Base layer constraints are not a limitation — they are a design choice. Execution scales on top of Bitcoin, not by modifying it.
Canada doesn’t need to build its own blockchain. It needs to get entrenched on the only monetary network that doesn’t answer to any government — and build Canadian rails on top of it.
The Cost of Getting This Wrong
The race is already underway. 23 governments now hold Bitcoin. The United States has moved to establish a Strategic Bitcoin Reserve — the largest known sovereign holder with over 325,000 BTC. Switzerland is debating a constitutional amendment to include Bitcoin in central bank reserves. Abu Dhabi’s sovereign wealth funds hold over $1 billion in Bitcoin exposure. This is no longer a fringe position. It is a sovereign accumulation race — and Canada is not in it.

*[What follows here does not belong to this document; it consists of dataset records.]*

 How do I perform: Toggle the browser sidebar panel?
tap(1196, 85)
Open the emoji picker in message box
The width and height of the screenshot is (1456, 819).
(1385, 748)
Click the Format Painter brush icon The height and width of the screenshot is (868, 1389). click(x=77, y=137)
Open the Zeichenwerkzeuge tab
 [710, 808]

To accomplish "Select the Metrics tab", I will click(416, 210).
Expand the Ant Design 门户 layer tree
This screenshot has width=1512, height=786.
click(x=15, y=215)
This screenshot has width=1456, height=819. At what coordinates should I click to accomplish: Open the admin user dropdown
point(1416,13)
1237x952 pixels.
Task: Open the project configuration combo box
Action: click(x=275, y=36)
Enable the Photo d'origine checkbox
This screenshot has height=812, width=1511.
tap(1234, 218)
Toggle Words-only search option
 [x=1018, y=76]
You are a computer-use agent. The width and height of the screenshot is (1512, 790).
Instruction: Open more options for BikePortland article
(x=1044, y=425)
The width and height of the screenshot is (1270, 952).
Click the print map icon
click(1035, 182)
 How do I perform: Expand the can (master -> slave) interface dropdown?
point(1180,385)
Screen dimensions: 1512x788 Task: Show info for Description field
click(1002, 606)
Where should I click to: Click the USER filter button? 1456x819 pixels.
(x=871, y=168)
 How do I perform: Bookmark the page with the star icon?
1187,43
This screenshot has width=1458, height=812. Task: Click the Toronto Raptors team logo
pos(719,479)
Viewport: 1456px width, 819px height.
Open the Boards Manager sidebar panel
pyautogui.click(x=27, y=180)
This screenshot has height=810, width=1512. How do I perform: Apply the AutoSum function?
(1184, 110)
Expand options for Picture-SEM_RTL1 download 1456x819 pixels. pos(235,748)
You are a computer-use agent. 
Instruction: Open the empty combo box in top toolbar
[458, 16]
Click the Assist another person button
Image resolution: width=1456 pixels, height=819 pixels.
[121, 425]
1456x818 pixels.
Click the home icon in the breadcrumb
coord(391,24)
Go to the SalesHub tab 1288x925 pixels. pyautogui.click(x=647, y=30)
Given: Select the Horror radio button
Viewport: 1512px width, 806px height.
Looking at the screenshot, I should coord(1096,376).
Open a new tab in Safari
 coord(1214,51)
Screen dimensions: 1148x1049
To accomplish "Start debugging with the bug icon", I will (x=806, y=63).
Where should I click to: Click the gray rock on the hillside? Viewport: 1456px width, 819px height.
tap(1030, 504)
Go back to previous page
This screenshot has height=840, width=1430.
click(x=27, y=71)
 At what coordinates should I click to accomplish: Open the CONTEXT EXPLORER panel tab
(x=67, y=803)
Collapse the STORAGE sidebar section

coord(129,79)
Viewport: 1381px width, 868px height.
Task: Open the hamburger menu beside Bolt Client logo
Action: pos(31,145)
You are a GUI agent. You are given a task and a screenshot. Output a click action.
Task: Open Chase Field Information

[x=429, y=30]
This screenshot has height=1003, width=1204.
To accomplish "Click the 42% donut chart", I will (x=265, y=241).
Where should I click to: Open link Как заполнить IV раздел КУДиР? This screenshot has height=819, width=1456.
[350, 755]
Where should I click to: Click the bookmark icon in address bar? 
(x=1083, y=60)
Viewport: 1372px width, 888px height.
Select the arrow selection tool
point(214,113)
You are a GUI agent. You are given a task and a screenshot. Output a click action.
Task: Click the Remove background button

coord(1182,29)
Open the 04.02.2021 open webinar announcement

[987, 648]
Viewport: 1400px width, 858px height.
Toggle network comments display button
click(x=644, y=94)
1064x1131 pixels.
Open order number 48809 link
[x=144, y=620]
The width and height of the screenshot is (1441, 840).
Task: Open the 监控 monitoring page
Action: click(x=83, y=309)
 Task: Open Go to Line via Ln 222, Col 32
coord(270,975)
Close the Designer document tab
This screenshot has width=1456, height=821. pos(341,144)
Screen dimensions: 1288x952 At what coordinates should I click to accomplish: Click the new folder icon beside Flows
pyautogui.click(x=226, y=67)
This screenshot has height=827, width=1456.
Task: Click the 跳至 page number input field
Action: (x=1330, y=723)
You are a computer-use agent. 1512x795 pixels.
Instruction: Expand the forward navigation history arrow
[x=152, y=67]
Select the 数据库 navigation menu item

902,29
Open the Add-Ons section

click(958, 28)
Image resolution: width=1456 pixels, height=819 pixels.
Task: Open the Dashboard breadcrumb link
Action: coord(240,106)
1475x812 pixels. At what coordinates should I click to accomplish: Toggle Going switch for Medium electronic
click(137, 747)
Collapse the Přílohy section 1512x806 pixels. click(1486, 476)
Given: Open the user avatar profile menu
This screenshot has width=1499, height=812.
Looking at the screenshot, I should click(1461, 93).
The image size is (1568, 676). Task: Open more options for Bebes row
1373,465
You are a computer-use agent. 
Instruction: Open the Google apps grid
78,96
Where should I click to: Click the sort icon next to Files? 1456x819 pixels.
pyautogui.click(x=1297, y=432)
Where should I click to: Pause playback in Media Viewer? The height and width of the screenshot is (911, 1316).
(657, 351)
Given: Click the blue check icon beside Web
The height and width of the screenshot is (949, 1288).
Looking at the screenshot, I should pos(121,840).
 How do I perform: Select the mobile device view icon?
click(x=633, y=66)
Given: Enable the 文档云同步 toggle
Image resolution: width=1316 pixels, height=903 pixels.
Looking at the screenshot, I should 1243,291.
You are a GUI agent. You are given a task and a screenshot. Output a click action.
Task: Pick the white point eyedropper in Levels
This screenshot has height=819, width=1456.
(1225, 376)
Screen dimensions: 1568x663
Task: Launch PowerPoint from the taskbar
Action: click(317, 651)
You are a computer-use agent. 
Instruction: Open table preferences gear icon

Canada is behind. But not too far behind to matter — yet.
The risk of getting this wrong is not simply that Canada builds the wrong blockchain. The risk is that Canada spends the next decade building sophisticated infrastructure on the wrong foundation, while capital flows to jurisdictions that made the right call earlier. Canadian institutions end up dependent on the foreign monetary systems they were trying to escape. Canadian savers hold an asset — the Canadian dollar — that continues to depreciate against the hardest money ever produced. And Canada arrives late to the only monetary network that matters, paying a premium it cannot afford and inheriting a switching cost too large to bear.
We were first with the ETF. We can be first with the infrastructure. But not if we spend the next five years debating which blockchain to build.
Canada will not win by building its own network. It will win by building on the only network that cannot be controlled.
Jacob Asparian is the founder of 1Bitcoin.ca, a FINTRAC-registered Bitcoin brokerage operating in Canada since 2019.